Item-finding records
══════════════════════════════
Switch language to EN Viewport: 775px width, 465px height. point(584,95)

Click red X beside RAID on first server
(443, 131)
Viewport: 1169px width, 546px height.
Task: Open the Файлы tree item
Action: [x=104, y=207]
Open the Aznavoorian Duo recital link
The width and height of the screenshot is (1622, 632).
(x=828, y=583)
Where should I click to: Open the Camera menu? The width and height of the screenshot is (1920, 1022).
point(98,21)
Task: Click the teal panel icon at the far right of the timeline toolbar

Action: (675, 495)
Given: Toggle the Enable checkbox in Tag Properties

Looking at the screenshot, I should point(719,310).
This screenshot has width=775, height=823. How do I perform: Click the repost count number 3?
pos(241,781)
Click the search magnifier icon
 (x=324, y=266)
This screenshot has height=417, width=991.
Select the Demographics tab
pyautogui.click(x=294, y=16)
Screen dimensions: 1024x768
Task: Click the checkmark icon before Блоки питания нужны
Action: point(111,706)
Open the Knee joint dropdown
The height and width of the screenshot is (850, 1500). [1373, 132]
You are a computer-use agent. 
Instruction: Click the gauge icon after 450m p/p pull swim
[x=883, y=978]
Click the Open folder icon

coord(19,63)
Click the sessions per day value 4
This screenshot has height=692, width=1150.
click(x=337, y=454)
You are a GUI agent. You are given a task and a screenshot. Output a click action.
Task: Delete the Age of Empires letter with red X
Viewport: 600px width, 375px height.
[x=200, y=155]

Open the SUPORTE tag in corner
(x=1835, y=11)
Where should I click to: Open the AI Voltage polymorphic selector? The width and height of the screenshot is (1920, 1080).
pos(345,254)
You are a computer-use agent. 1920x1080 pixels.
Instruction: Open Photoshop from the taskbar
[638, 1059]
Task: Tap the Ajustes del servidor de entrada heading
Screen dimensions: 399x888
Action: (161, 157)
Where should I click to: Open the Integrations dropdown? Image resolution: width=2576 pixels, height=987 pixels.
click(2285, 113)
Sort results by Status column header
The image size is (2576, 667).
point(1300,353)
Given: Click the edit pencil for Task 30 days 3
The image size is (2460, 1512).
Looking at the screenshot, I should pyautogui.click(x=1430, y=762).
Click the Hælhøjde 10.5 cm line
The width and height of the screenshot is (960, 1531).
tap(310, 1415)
══════════════════════════════
Exercise objective: Format every line of the records above as a Markdown table with two columns, No. and Line. Number the rows and leave out blank lines.

Response for this exercise:
| No. | Line |
|---|---|
| 1 | Switch language to EN Viewport: 775px width, 465px height. point(584,95) |
| 2 | Click red X beside RAID on first server |
| 3 | (443, 131) |
| 4 | Viewport: 1169px width, 546px height. |
| 5 | Task: Open the Файлы tree item |
| 6 | Action: [x=104, y=207] |
| 7 | Open the Aznavoorian Duo recital link |
| 8 | The width and height of the screenshot is (1622, 632). |
| 9 | (x=828, y=583) |
| 10 | Where should I click to: Open the Camera menu? The width and height of the screenshot is (1920, 1022). |
| 11 | point(98,21) |
| 12 | Task: Click the teal panel icon at the far right of the timeline toolbar |
| 13 | Action: (675, 495) |
| 14 | Given: Toggle the Enable checkbox in Tag Properties |
| 15 | Looking at the screenshot, I should point(719,310). |
| 16 | This screenshot has width=775, height=823. How do I perform: Click the repost count number 3? |
| 17 | pos(241,781) |
| 18 | Click the search magnifier icon |
| 19 |  (x=324, y=266) |
| 20 | This screenshot has height=417, width=991. |
| 21 | Select the Demographics tab |
| 22 | pyautogui.click(x=294, y=16) |
| 23 | Screen dimensions: 1024x768 |
| 24 | Task: Click the checkmark icon before Блоки питания нужны |
| 25 | Action: point(111,706) |
| 26 | Open the Knee joint dropdown |
| 27 | The height and width of the screenshot is (850, 1500). [1373, 132] |
| 28 | You are a computer-use agent.  |
| 29 | Instruction: Click the gauge icon after 450m p/p pull swim |
| 30 | [x=883, y=978] |
| 31 | Click the Open folder icon |
| 32 | coord(19,63) |
| 33 | Click the sessions per day value 4 |
| 34 | This screenshot has height=692, width=1150. |
| 35 | click(x=337, y=454) |
| 36 | You are a GUI agent. You are given a task and a screenshot. Output a click action. |
| 37 | Task: Delete the Age of Empires letter with red X |
| 38 | Viewport: 600px width, 375px height. |
| 39 | [x=200, y=155] |
| 40 | Open the SUPORTE tag in corner |
| 41 | (x=1835, y=11) |
| 42 | Where should I click to: Open the AI Voltage polymorphic selector? The width and height of the screenshot is (1920, 1080). |
| 43 | pos(345,254) |
| 44 | You are a computer-use agent. 1920x1080 pixels. |
| 45 | Instruction: Open Photoshop from the taskbar |
| 46 | [638, 1059] |
| 47 | Task: Tap the Ajustes del servidor de entrada heading |
| 48 | Screen dimensions: 399x888 |
| 49 | Action: (161, 157) |
| 50 | Where should I click to: Open the Integrations dropdown? Image resolution: width=2576 pixels, height=987 pixels. |
| 51 | click(2285, 113) |
| 52 | Sort results by Status column header |
| 53 | The image size is (2576, 667). |
| 54 | point(1300,353) |
| 55 | Given: Click the edit pencil for Task 30 days 3 |
| 56 | The image size is (2460, 1512). |
| 57 | Looking at the screenshot, I should pyautogui.click(x=1430, y=762). |
| 58 | Click the Hælhøjde 10.5 cm line |
| 59 | The width and height of the screenshot is (960, 1531). |
| 60 | tap(310, 1415) |